Tuesday, January 22, 2008

If you didn't know it before, you know it now

Dinosauria is defined as:

The most recent common ancestor of Triceratops horridus and Passer domesticus, and all its descendants.

Fun fact! Before birds were confirmed to be dinosaurs, Passer was replaced by Allosaurus!

This, of course, assumes that Ornithischia + Saurischia = monophyletic clade. I'm still iffy on that proposal, for reasons I've gone into before. Still, if you're ever on Jeopardy, and that's the answer, you can buzz in and say "Dinosauria!"

Thanks to Jerry for pointing out that sparrows are not the same as pigeons. :-)

1 comment:

dinogami said...

Dinosauria is defined as:

The most recent common ancestor of Triceratops and Columba, and all its descendants.

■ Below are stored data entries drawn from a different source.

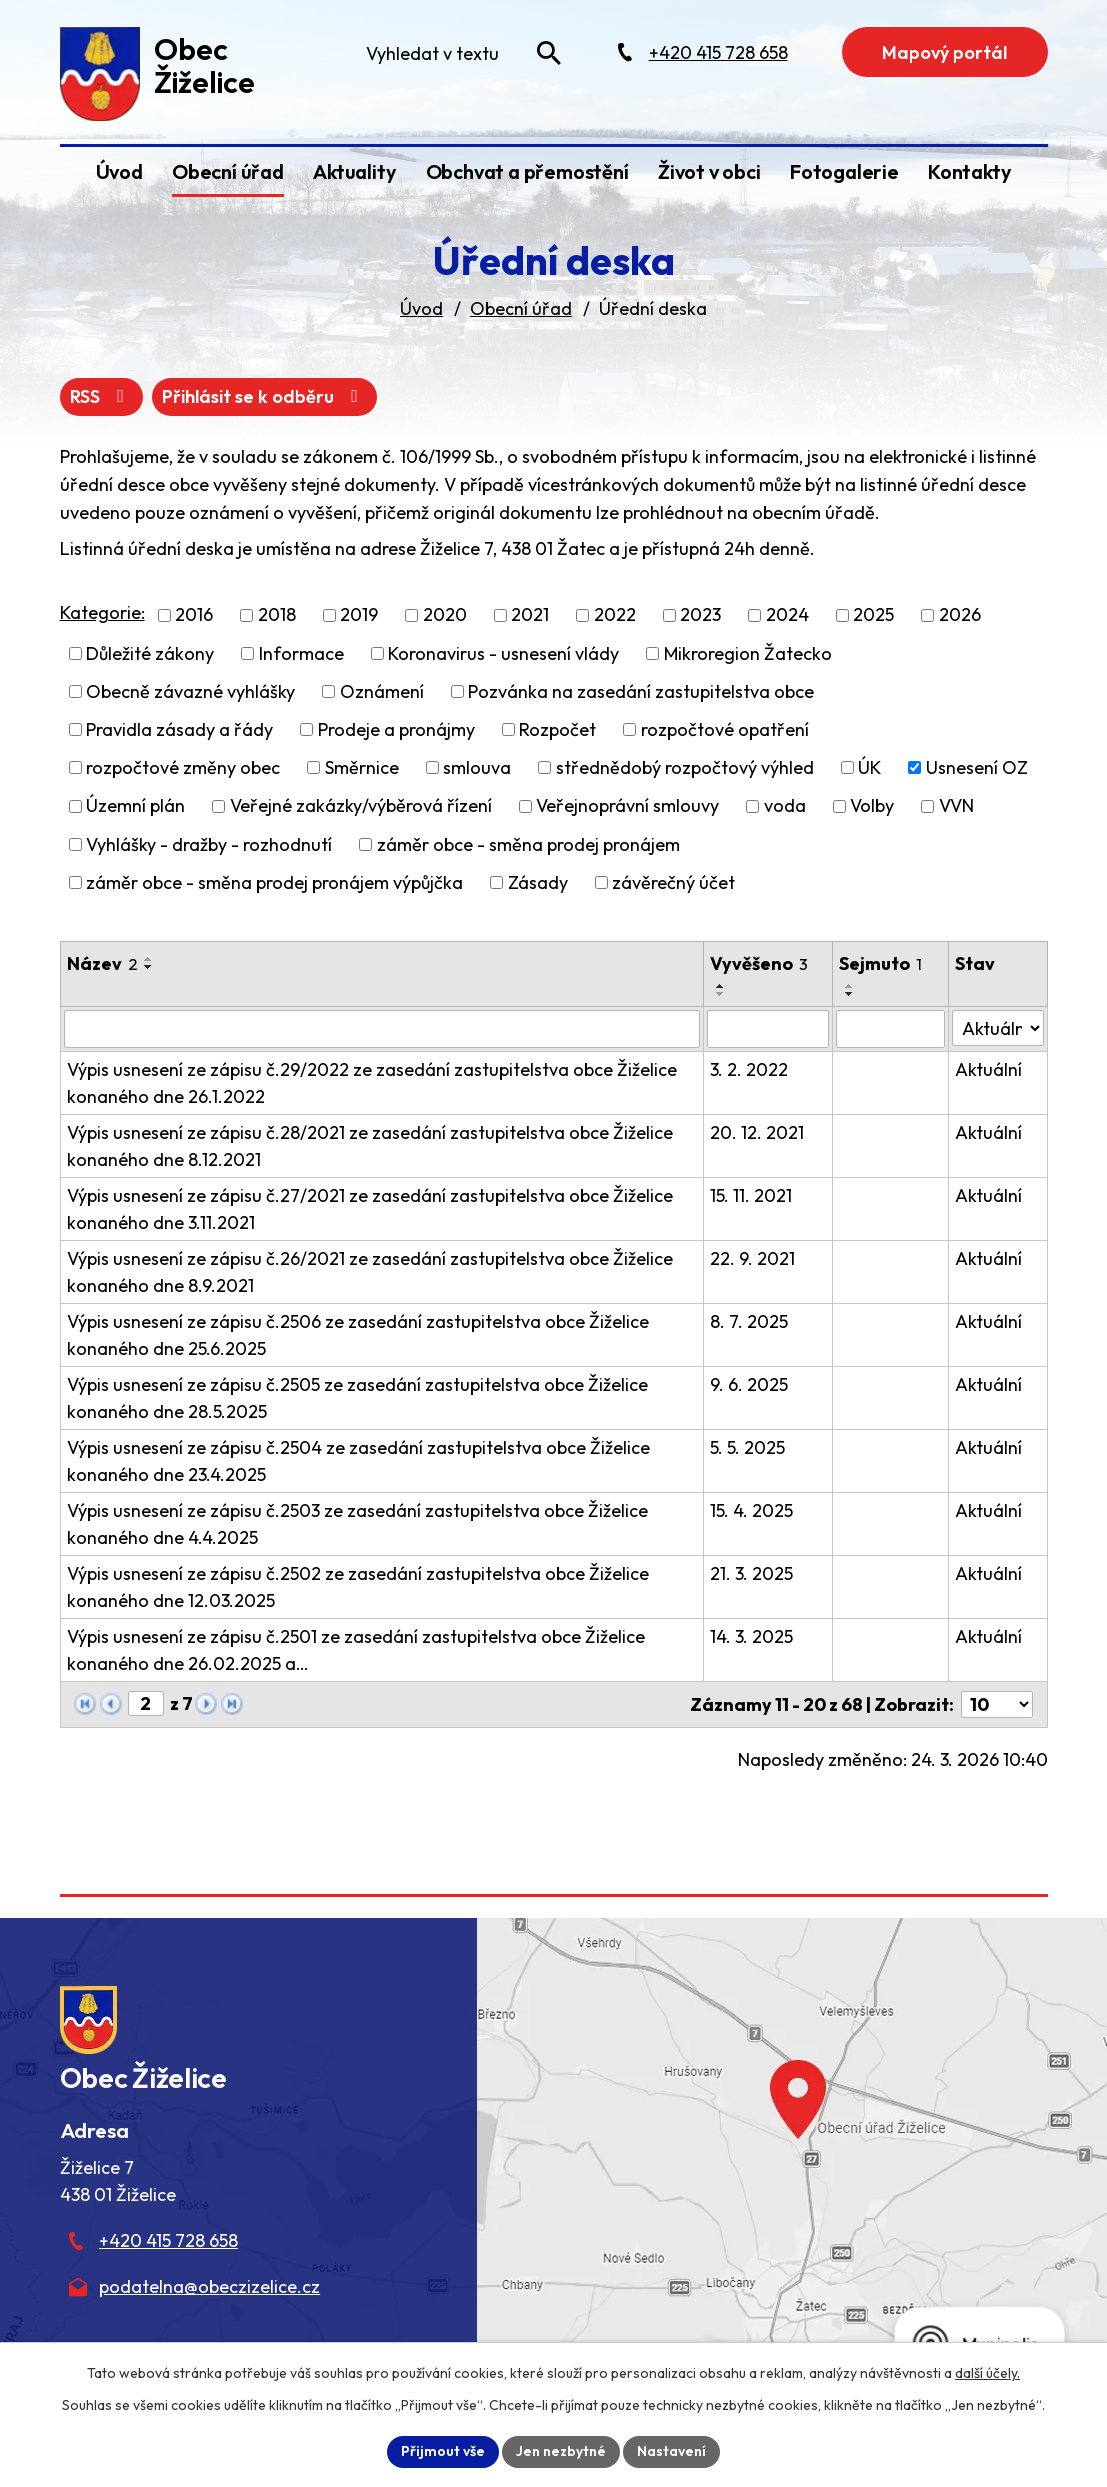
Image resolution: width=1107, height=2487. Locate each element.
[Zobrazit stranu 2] (146, 1703)
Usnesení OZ (977, 767)
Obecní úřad (228, 171)
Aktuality (354, 171)
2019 (359, 615)
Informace (301, 653)
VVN (956, 806)
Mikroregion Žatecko (748, 653)
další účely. (987, 2373)
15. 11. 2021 (751, 1195)
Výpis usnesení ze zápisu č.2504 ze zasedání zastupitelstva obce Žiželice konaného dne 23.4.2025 (358, 1461)
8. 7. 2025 (749, 1321)
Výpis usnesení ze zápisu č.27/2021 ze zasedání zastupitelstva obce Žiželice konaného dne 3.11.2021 (370, 1209)
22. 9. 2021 (752, 1258)
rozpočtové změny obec (183, 767)
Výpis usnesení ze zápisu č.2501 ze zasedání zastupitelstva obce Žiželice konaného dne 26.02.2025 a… (356, 1650)
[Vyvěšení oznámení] (767, 1029)
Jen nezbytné (561, 2451)
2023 (700, 615)
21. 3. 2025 (751, 1573)
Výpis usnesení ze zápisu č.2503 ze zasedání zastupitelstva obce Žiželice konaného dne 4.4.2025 (357, 1524)
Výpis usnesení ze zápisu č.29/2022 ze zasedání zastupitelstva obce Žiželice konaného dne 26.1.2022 (372, 1083)
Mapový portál (944, 52)
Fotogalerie (844, 171)
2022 (615, 615)
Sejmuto (880, 963)
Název (102, 963)
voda (785, 806)
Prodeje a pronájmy (396, 729)
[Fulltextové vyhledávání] (462, 53)
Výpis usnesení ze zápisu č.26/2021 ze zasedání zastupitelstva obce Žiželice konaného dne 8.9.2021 (370, 1272)
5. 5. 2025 (747, 1447)
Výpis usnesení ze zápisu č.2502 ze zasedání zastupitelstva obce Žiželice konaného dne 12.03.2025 (358, 1587)
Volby (872, 806)
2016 (194, 615)
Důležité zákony (150, 653)
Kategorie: (102, 612)
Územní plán (135, 806)
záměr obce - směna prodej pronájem (528, 844)
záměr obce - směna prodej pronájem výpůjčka (274, 882)
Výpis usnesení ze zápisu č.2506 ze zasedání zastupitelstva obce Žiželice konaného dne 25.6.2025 (358, 1335)
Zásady (538, 882)
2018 (277, 615)
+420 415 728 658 (168, 2240)
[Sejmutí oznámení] (890, 1029)
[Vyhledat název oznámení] (382, 1029)
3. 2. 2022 (749, 1069)
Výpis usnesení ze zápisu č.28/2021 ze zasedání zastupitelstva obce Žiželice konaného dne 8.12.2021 (370, 1146)
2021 (530, 615)
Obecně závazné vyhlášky (190, 691)
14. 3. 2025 (751, 1636)
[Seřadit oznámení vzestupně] (149, 959)
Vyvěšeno (759, 963)
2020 (445, 615)
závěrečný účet (673, 882)
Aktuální (988, 1069)
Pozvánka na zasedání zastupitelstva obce (641, 691)
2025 (873, 615)
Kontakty (969, 171)
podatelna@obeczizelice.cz (209, 2286)
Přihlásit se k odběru (264, 396)
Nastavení (671, 2451)
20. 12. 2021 (757, 1132)
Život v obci (709, 171)
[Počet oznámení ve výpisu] (997, 1704)
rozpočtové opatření (725, 729)
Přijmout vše (443, 2451)
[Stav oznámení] (997, 1028)
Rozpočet (557, 729)
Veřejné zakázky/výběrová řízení (361, 806)
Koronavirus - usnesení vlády (503, 653)
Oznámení (382, 691)
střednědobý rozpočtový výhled (685, 767)
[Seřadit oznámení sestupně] (149, 967)
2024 (787, 615)
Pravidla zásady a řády (179, 729)
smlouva (477, 767)
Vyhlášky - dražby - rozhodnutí (209, 844)
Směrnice (362, 767)
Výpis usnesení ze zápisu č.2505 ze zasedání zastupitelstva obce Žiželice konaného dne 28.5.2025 (357, 1398)
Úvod (119, 171)
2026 (960, 615)
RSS (101, 396)
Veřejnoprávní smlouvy (627, 806)
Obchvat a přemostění (527, 171)
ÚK (869, 767)
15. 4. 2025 (751, 1510)
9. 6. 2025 (749, 1384)
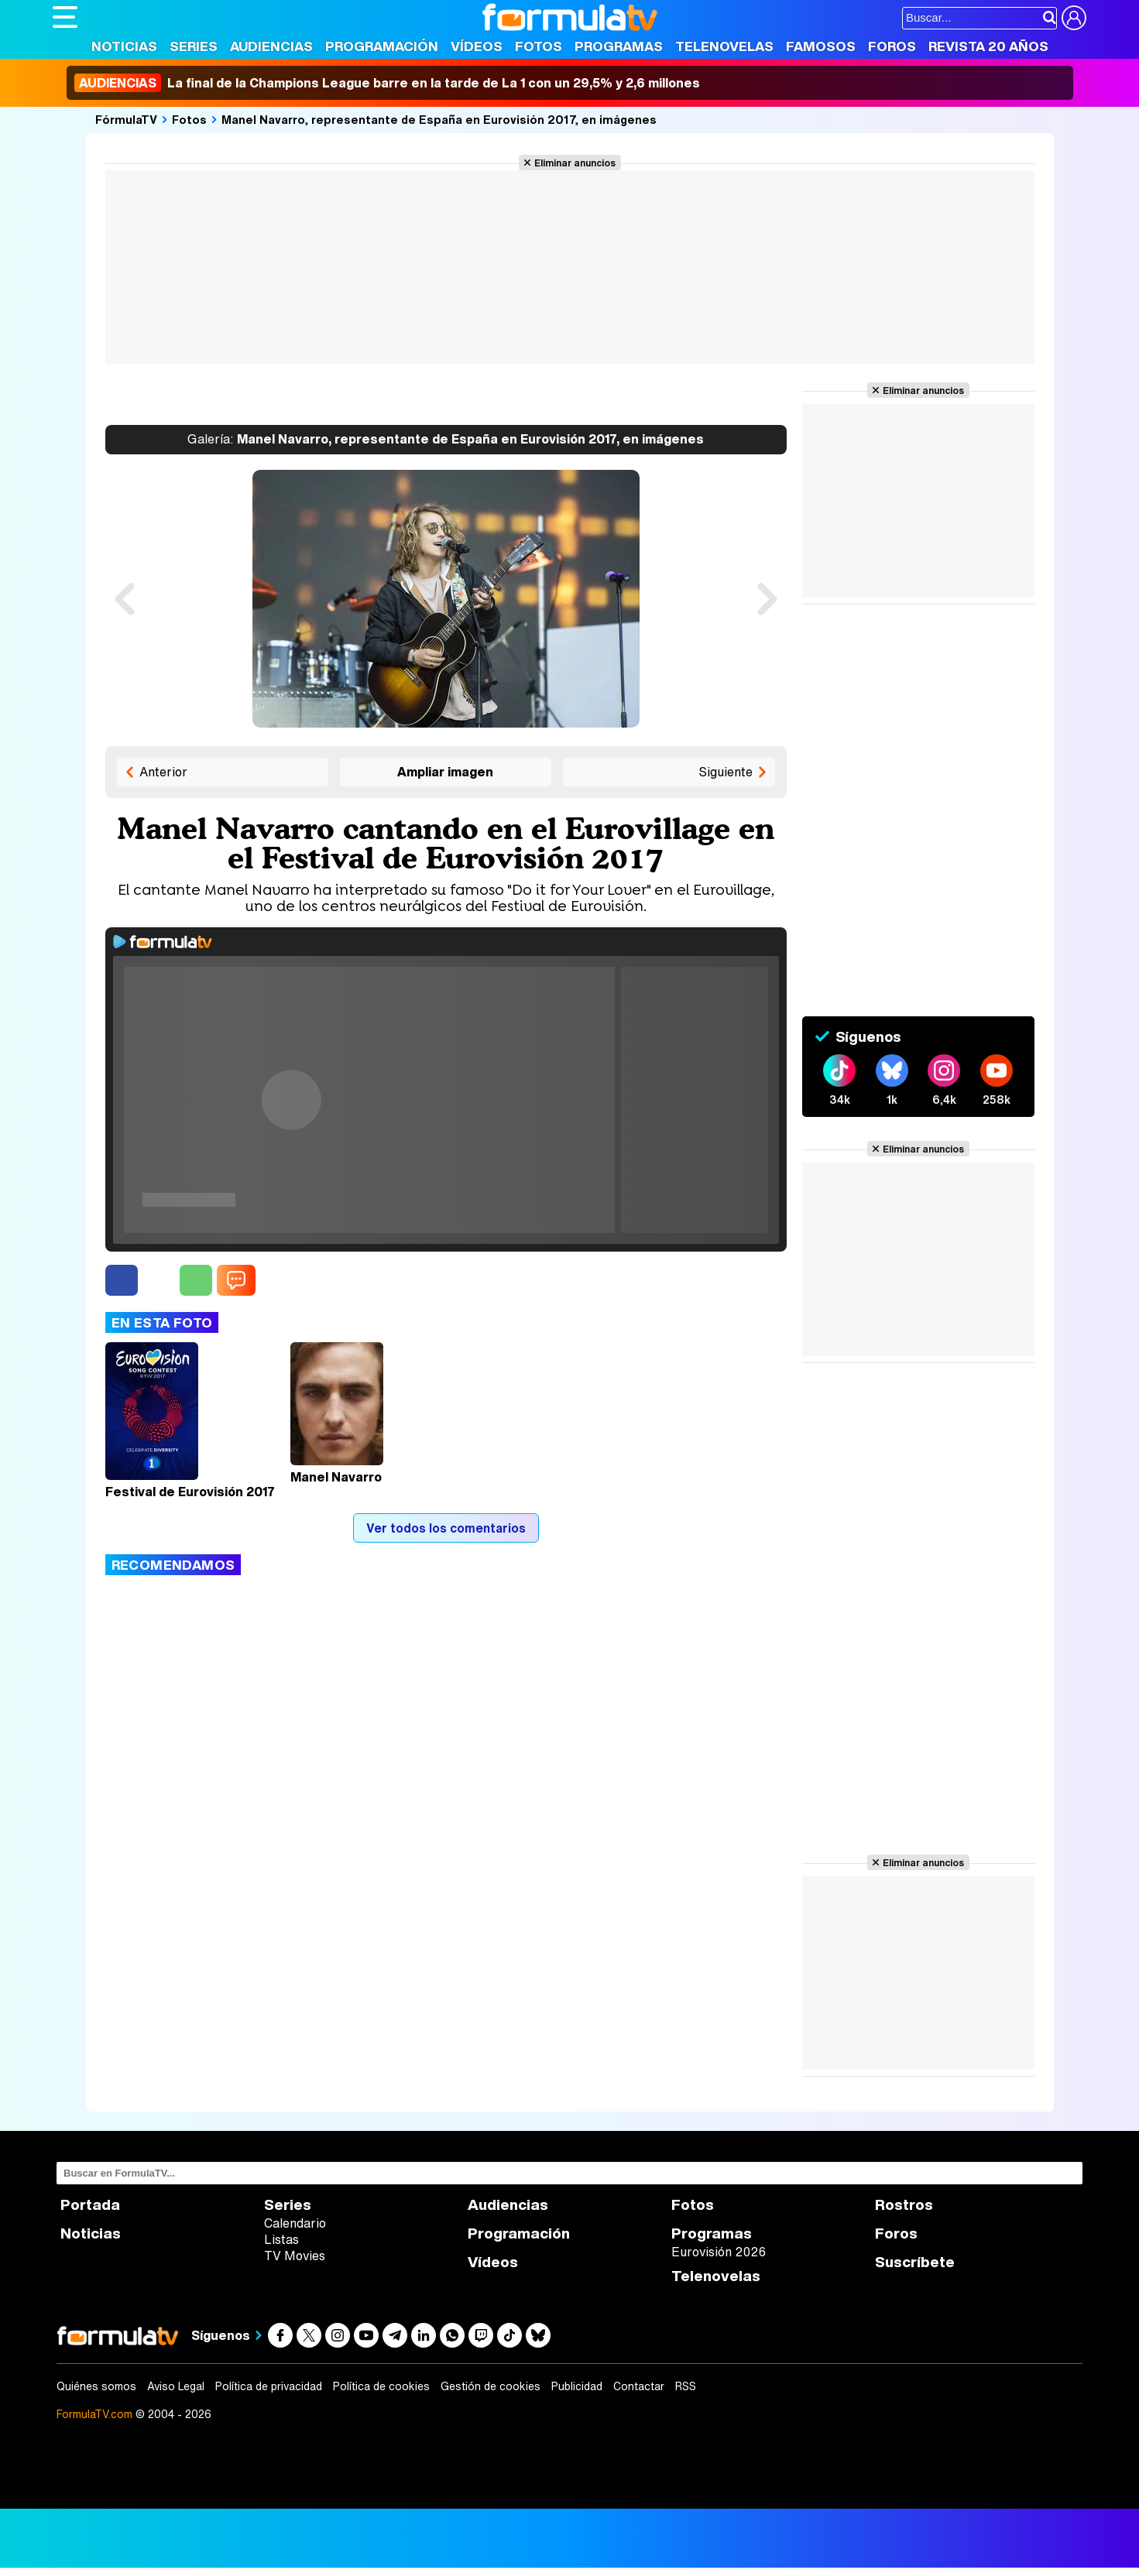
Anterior (163, 771)
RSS (685, 2386)
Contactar (638, 2386)
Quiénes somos (96, 2386)
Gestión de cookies (490, 2386)
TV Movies (294, 2255)
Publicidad (576, 2386)
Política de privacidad (268, 2386)
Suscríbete (915, 2262)
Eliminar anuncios (575, 163)
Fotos (538, 46)
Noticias (124, 46)
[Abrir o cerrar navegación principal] (65, 17)
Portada (90, 2205)
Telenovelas (724, 46)
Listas (281, 2239)
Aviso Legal (175, 2386)
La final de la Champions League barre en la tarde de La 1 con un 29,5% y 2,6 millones (387, 83)
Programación (381, 46)
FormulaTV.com (94, 2414)
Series (194, 46)
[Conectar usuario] (1074, 17)
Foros (892, 46)
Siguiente (725, 771)
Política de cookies (381, 2386)
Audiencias (271, 46)
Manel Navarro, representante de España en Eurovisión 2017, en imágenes (439, 119)
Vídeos (477, 46)
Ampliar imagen (445, 771)
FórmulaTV (126, 119)
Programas (619, 46)
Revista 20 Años (988, 46)
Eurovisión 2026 (718, 2251)
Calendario (295, 2223)
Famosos (821, 46)
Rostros (904, 2205)
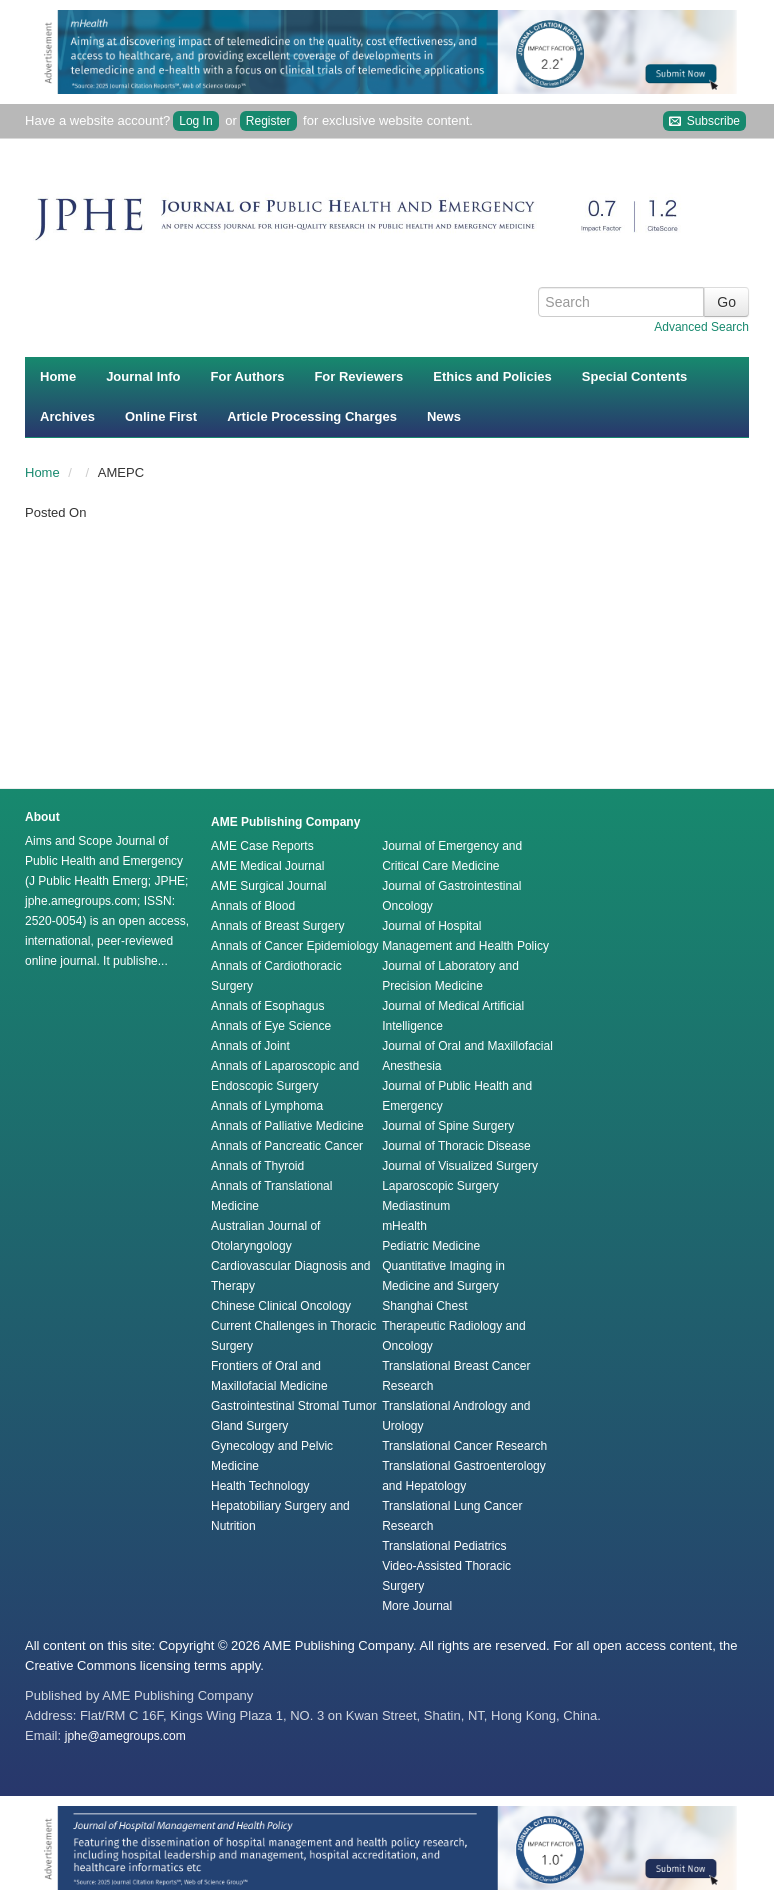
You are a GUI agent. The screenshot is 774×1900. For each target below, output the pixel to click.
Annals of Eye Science (271, 1026)
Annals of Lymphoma (267, 1106)
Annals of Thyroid (257, 1166)
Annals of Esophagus (267, 1006)
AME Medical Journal (267, 866)
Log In (195, 121)
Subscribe (704, 121)
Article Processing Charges (312, 416)
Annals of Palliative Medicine (287, 1126)
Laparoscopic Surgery (440, 1186)
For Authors (248, 376)
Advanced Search (701, 327)
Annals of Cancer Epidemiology (294, 946)
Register (268, 121)
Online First (161, 416)
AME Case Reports (262, 846)
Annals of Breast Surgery (277, 926)
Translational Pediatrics (444, 1546)
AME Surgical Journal (268, 886)
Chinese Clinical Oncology (281, 1306)
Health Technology (260, 1486)
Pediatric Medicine (431, 1246)
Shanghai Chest (424, 1306)
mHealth (404, 1226)
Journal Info (143, 376)
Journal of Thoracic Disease (456, 1146)
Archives (67, 416)
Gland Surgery (249, 1426)
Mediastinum (416, 1206)
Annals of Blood (253, 906)
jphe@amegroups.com (125, 1736)
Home (58, 376)
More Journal (417, 1606)
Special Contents (634, 376)
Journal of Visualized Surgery (460, 1166)
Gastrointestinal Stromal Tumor (293, 1406)
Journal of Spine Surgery (448, 1126)
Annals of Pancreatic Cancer (287, 1146)
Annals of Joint (250, 1046)
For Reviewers (358, 376)
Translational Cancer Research (464, 1446)
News (444, 416)
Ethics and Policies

Uh...no. It's not Columba (though that'd be a good choice given its common-ness!), it's Passer. Specifically, a definition has to be anchored by species, not "genera" (because genera are clades, and things with more than one member can't anchor a clade because there's too much risk that one of the members might later be yanked out and put somewhere else, destabilizing the definition -- I seem to have learned that the hard way), so the definition can't be anchored by Triceratops and Passer (or Columba) -- it's properly anchored by Triceratops horridus and Passer domesticus.